Absorptive capacity constraints may not be limited to large public investment budgets replete with mega-projects. Budgets composed of many small projects could face the same problem, especially in developing countries. While studies of smaller civil works projects in advanced economies find comparatively lower probabilities of cost overruns9, studies of small-scale routine construction and maintenance projects in developing countries reveal nontrivial cost-escalation and non-completion rates. For instance, Williams (2017) finds delayed payments and underpayment of contractors contributes to cost overruns and non-completion in one in three local government infrastructure projects in Ghana.

These mid-project interruptions are largely attributed either to budgets spread out thinly over many projects, deviation from plan and budget during execution, or political directives. Rasul and Rogger (2018) show that a fundamental source of project non-completion in Nigeria arises from civil service organizations being tasked to implement different types of projects each requiring a unique set of optimal management practices. In other cases, it may be rational for politicians to either deliberately leave projects unfinished to increase voters’ incentives to reelect them (Robinson and Torvik, 2005) or paralyze them altogether when political power shifts (Keefer and Vlaicu, 2007; Burgess et al., 2015).

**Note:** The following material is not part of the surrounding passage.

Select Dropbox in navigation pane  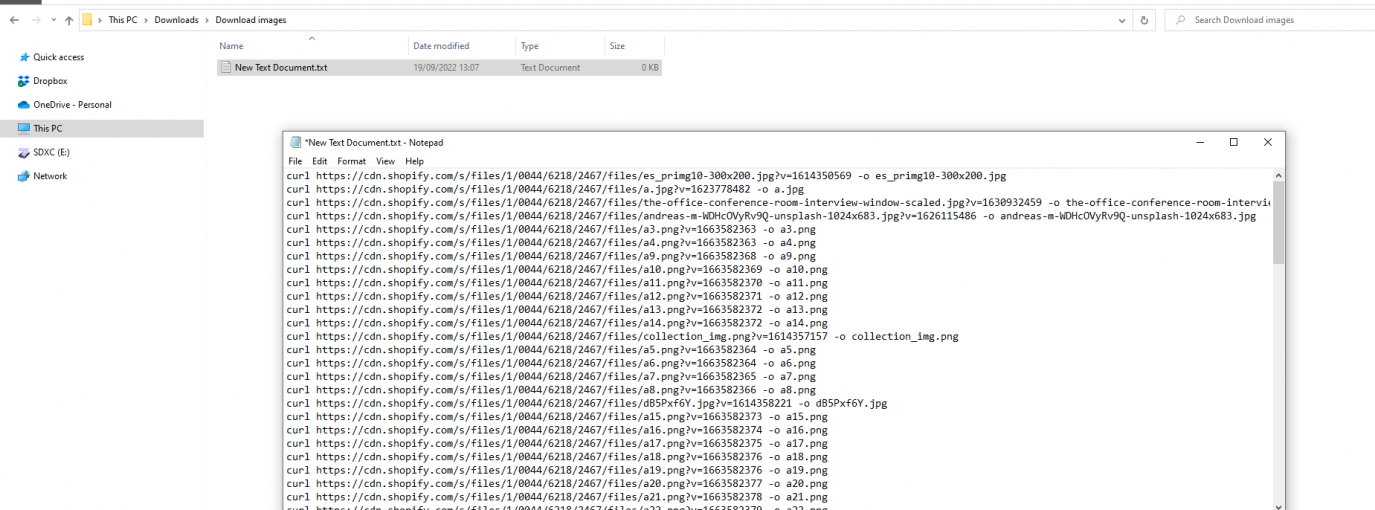click(x=50, y=81)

As robustness checks, we first replicate our baseline analysis using only estimated and contracted unit road costs—excluding the actual cost—for two reasons. First, to focus on the role of absorptive capacity constraint on costs at the time of decision making. Second, as the actual cost is spread over a long period of time, it may be difficult to link costs with episodes of rapid public investment scaling up. The results reported in Table 2 hold up even after observations with actual unit costs are dropped from the sample (see annex table A.2), or as corruption and an income group fixed effect are introduced (see annex table A.3). In the second exercise, we re-estimate the baseline model using non-parametric methods. Specifically, we create four equally spaced splines from the marginal distribution of the public investment series to allow for non-linear relationships between investment and costs.10 The results—shown in table A.4—confirm our core findings. While the segment representing 35th – 65th percentile of the distribution shows unit costs falling, the trend reverses with a sharp increase in unit costs once public investment goes beyond the 65th percentile of the distribution.

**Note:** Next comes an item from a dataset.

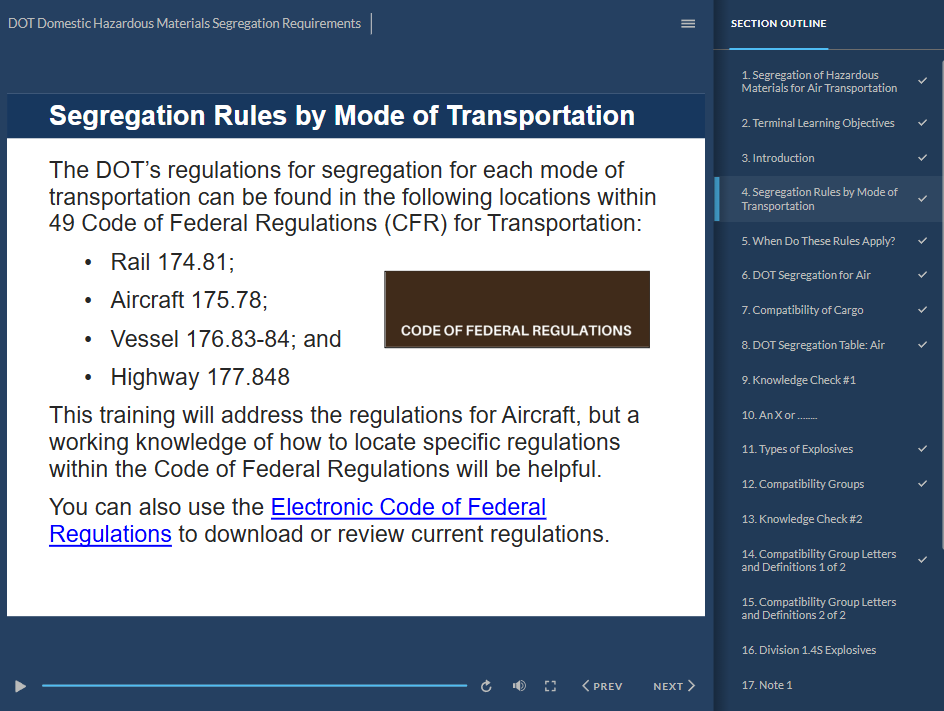Select When Do These Rules Apply section
This screenshot has height=711, width=944.
817,241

5.2 The role of investment efficiency

Investing in social and physical infrastructure can invigorate both short and long-term growth. The benefits of efficient public investment is especially higher in developing countries when efficient public investment targets clearly identified infrastructure needs. As policymakers explore the best ways to remove these bottlenecks, they should keep alert to the risk of time and cost overruns associated with ambitious public investment plans.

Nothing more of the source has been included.